Sin Chew Jit Poh
1 January 2015
When I was a boy, the New Year was always a time of some excitement. Apart from being given the rare opportunity to stay awake till late, it always felt like a chance to start again. A clean slate, a new chapter, a New Year.
Over the years I of course realised that this sense of starting afresh was merely an illusion. January 1 is not some magical date after which things will change. Things generally stay the same and change if it happens, will happen when it does, unbound by any man made date. So it may be New Year to many, but to me it is just Thursday.
However, even though this idea of a New Year being a new start is logically flawed, I can see how it can be important psychologically. Especially when the previous 365 days had been particularly bad. And in Malaysia, the past fifty two weeks have been very bad indeed.
We have had three airline tragedies in one year. Statistically this should have been a near impossibility and yet it did happen. So many people’s lives lost, so many families grieving. Of course more people die in road accidents and illness every year, but the intensity of so much suffering in one single incident means the effects on the nation is undiluted and therefore more excruciating. And we had to face that three times.

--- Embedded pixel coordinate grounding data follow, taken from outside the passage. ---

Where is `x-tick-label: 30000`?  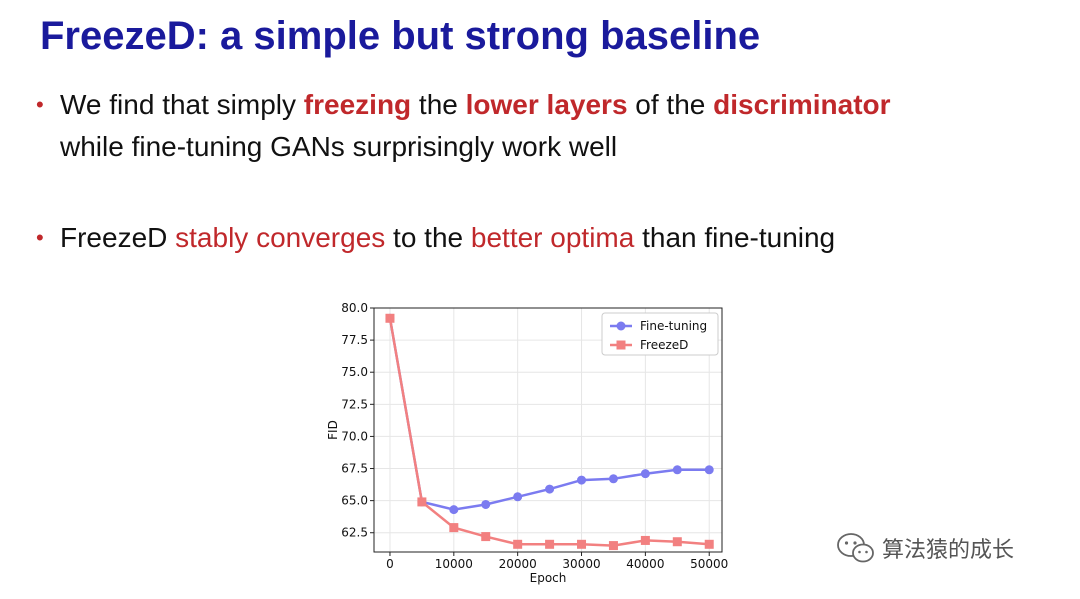
x-tick-label: 30000 is located at coordinates (581, 564). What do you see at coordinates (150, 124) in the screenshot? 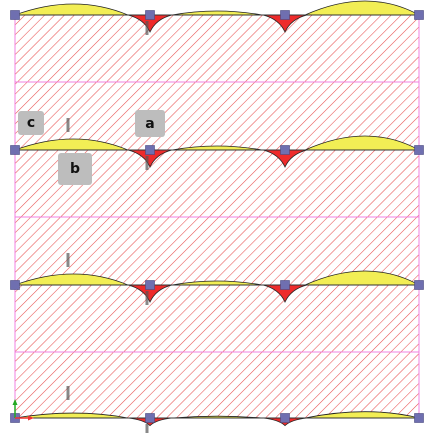
I see `callout-a: a` at bounding box center [150, 124].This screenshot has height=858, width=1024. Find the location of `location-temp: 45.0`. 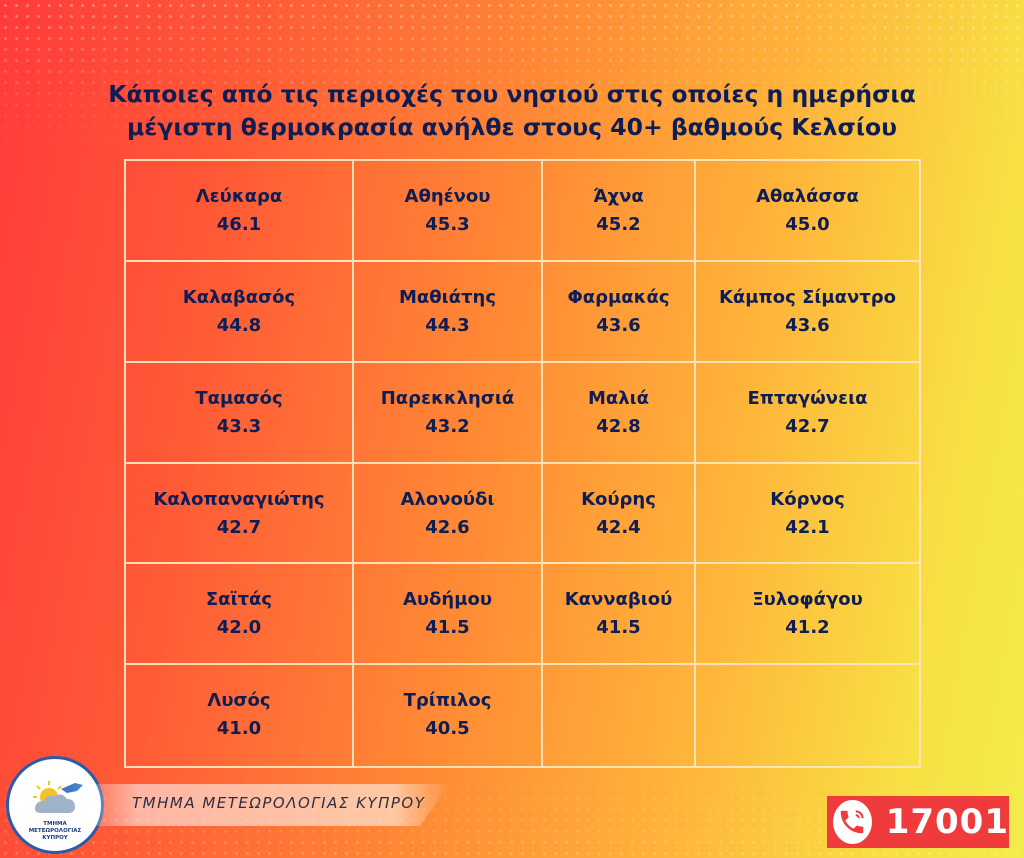

location-temp: 45.0 is located at coordinates (808, 224).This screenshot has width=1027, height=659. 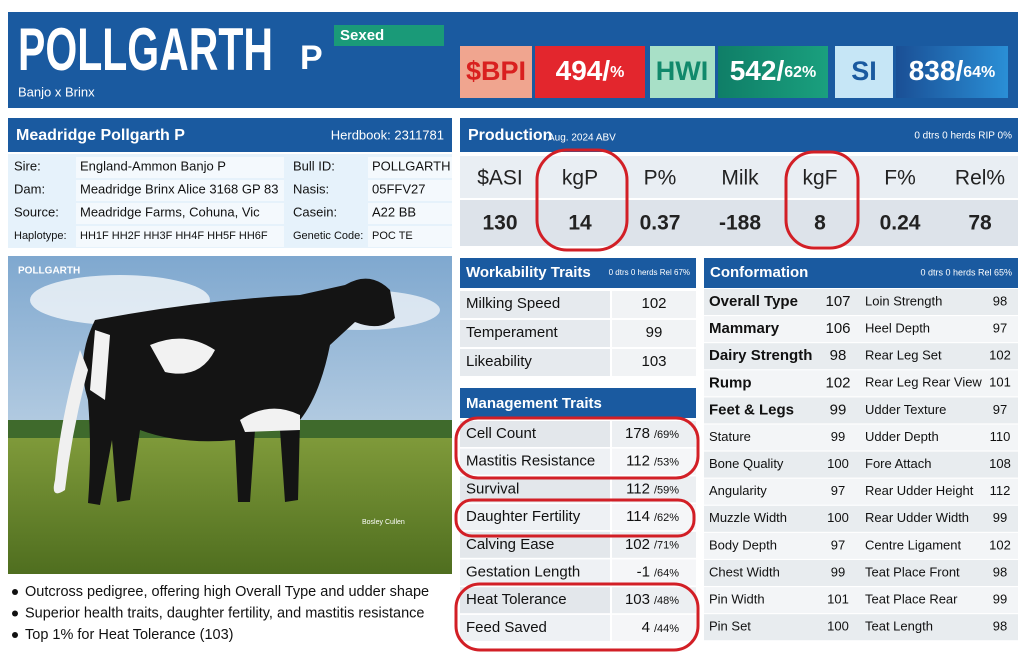 I want to click on trait-value: 100, so click(x=838, y=464).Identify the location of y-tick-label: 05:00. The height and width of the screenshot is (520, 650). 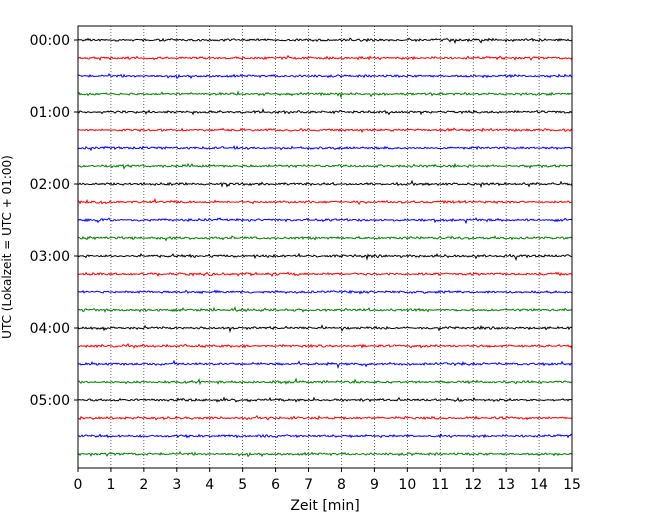
(50, 401).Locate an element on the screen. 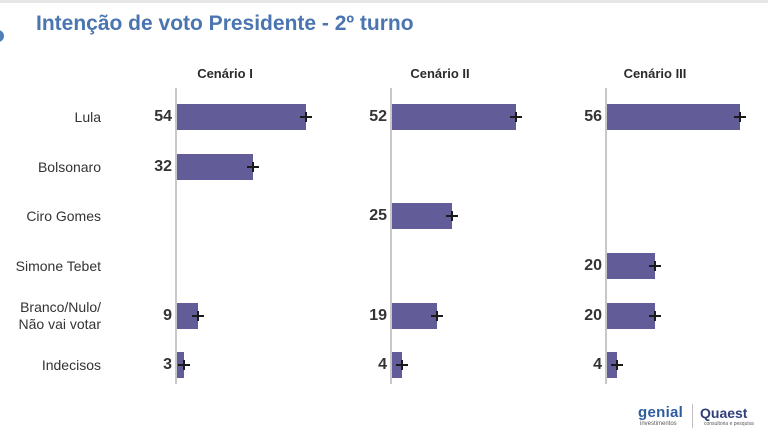 This screenshot has width=768, height=436. data-label: 9 is located at coordinates (168, 316).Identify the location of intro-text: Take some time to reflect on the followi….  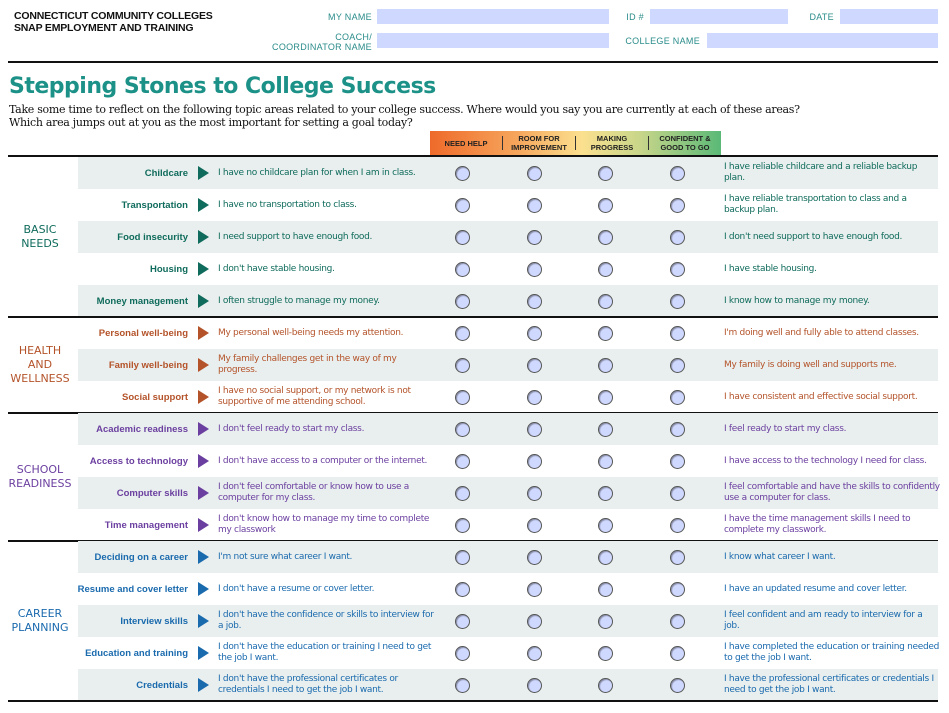
(409, 116).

Then just as the year is closing we suffer the biggest floods in over a decade with tens of thousands displaced and tremendous loss to property and, even more tragically, lives.
Throughout the year we have also seen our nation slipping down into a mire of bigotry, racism and extremist behaviour. We have become a country where the views of the wicked have been given so much prominence it makes one wonder sometimes if this is not the true ugly face of Malaysia.

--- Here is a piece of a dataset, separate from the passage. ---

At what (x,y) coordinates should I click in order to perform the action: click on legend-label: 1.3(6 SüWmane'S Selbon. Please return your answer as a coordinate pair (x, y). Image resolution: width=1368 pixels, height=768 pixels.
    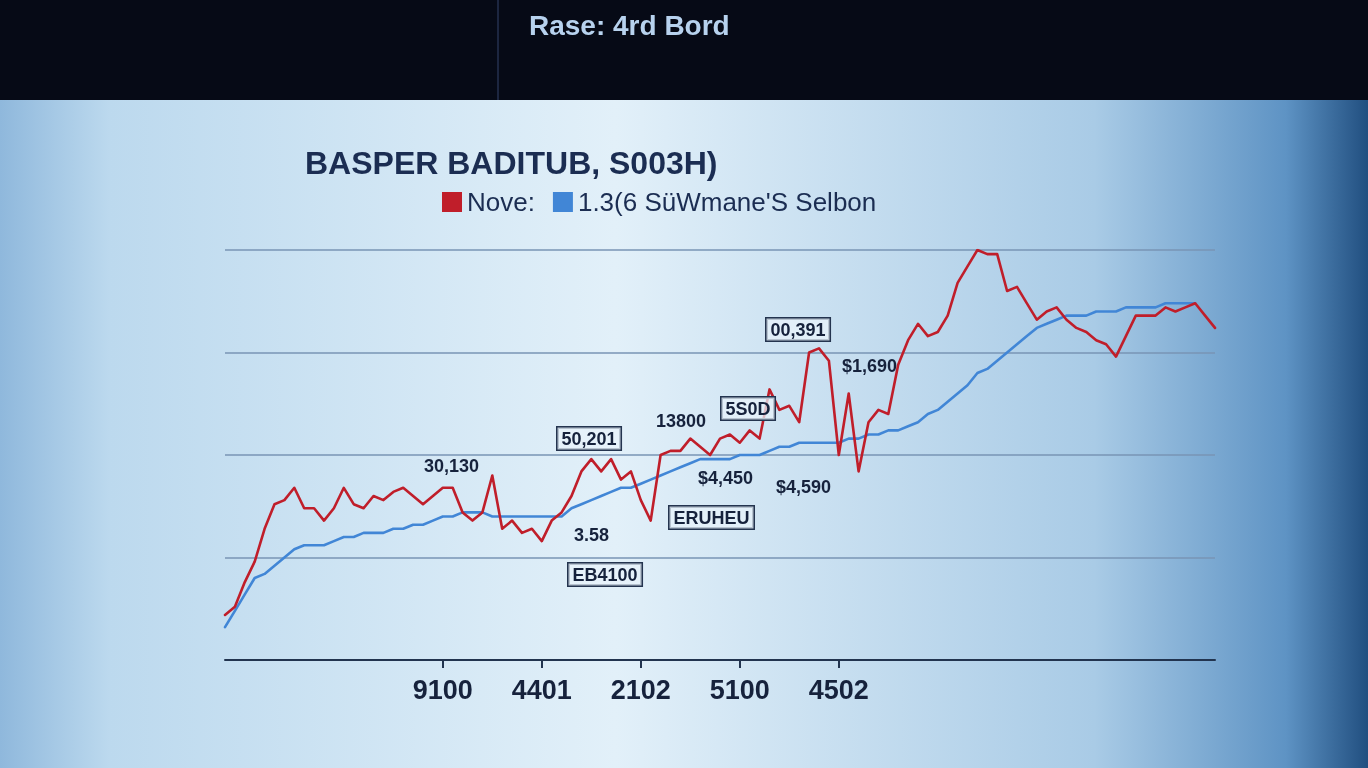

And we have also seen the use of repressive laws in such a way as to be reminiscent of Ops Lalang a quarter of a century ago. One would have thought we would have matured as a democracy but no, the opposite appears to be true, and those with the power seem intent on reducing us to an autocracy.
Just as some seem intent on bringing us backwards in time by introducing incredibly harsh criminal laws which if debated openly and freely surely could not be accepted in this day and age.
Even the usual distractions have not been available to us. Lee Chong Wei’s doping conviction and the football teams’ last minute failure at the AFC Cup means that the transient joys of sporting achievements were also denied us.
Yes, it has been a terrible year for Malaysia. There has been a palpable sense of cynicism and pessimism in 2014. Therefore at times like this, the illusion of a new start in a New Year is perhaps a good thing.
I don’t expect any magical thing to happen as the clock strikes twelve tonight. I know for sure that for those of us who strive for human rights, democracy, and a progressive mind-set will continue to struggle in 2015. I just hope it would not be as harsh a year as 2014.